Michigan right-to-work debate settled? Not by a long shot

  It might be a new year and new legislative session, but Michigan's debate over right-to-work laws continues.

  Michigan became a right-to-work state in December before the close of the two-year legislative session when the Republican-controlled Legislature sent Republican Gov. Rick Snyder legislation to make the change and he signed it amid heated protests outside the state Capitol Building.
  Democrats in the newly seated Legislature, and still the minority party in Lansing, are now upset that Michigan's Pure Michigan ad campaign is touting the state's status as a right-to-work state in an ad in the Wall Street Journal.
  "Apparently, it is not enough for Republicans, against the wishes of thousands of Michigan workers, to endanger collective bargaining and lower wages across the state by passing right-to-work," says state Rep. Tim Greimel, an Auburn Hills Democrat who is the minority party leader in the state House.
  "Now, they feel they must gloat about it by purchasing a full-page ad in a national newspaper," Greimel said. "So much for the governor's talk about reaching across the aisle to achieve common goals."
  For Democrats, right-to-work isn't a settled issue.

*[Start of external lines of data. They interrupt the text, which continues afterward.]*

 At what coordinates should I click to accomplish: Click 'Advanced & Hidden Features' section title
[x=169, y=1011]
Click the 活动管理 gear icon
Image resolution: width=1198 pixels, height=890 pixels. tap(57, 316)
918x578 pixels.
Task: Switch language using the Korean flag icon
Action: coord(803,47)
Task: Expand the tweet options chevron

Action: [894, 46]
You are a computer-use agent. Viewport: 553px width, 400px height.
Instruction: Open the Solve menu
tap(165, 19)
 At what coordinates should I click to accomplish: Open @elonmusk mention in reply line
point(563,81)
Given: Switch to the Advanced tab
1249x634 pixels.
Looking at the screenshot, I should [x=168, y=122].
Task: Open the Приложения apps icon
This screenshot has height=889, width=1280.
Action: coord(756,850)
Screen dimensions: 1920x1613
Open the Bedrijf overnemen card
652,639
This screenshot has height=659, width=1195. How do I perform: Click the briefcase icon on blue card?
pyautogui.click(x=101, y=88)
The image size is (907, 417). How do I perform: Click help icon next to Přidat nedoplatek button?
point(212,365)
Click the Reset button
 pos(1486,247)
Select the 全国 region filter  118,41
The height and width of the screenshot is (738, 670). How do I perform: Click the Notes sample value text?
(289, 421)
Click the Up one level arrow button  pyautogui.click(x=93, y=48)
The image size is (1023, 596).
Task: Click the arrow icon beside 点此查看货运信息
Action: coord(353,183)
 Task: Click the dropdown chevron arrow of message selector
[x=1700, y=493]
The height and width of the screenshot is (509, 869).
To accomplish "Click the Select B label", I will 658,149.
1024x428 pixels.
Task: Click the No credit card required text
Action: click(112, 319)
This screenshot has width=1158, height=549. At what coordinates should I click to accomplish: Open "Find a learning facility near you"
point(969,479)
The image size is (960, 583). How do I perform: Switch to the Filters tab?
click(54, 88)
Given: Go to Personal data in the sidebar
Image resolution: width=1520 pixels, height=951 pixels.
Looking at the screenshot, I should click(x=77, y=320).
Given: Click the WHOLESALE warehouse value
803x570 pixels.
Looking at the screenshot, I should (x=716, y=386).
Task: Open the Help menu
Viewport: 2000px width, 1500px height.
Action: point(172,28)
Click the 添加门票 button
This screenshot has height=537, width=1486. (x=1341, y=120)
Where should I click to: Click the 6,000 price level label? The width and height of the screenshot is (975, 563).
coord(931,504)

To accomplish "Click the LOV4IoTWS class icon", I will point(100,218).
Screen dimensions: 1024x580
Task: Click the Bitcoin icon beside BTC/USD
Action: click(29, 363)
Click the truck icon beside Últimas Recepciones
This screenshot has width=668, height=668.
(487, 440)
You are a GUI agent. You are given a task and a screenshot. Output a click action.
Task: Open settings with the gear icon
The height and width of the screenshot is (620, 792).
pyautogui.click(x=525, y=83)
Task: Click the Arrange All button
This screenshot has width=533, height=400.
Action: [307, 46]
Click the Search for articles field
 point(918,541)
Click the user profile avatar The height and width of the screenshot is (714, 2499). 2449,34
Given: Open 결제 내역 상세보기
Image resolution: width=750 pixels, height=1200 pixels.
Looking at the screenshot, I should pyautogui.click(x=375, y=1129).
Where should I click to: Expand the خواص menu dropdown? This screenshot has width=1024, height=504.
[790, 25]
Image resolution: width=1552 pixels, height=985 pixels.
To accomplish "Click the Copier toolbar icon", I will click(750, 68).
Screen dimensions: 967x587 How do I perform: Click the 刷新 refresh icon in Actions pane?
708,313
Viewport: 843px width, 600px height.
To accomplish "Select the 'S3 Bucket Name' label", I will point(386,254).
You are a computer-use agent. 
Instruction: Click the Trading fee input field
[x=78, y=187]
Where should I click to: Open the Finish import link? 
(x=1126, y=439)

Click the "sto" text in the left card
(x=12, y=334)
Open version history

They've indicated they may pursue a variety of options to undo the new law, including a ballot proposal, legal action and, of course, targeting Republican lawmakers and the governor in the 2014 election.
  If anything, the continued acrimony over right-to-work indicates that the new legislative session will remain as politically polarized as the last. But with Republicans controlling the governor's office, and the House and Senate, there's not much Democrats can do except scream their displeasure.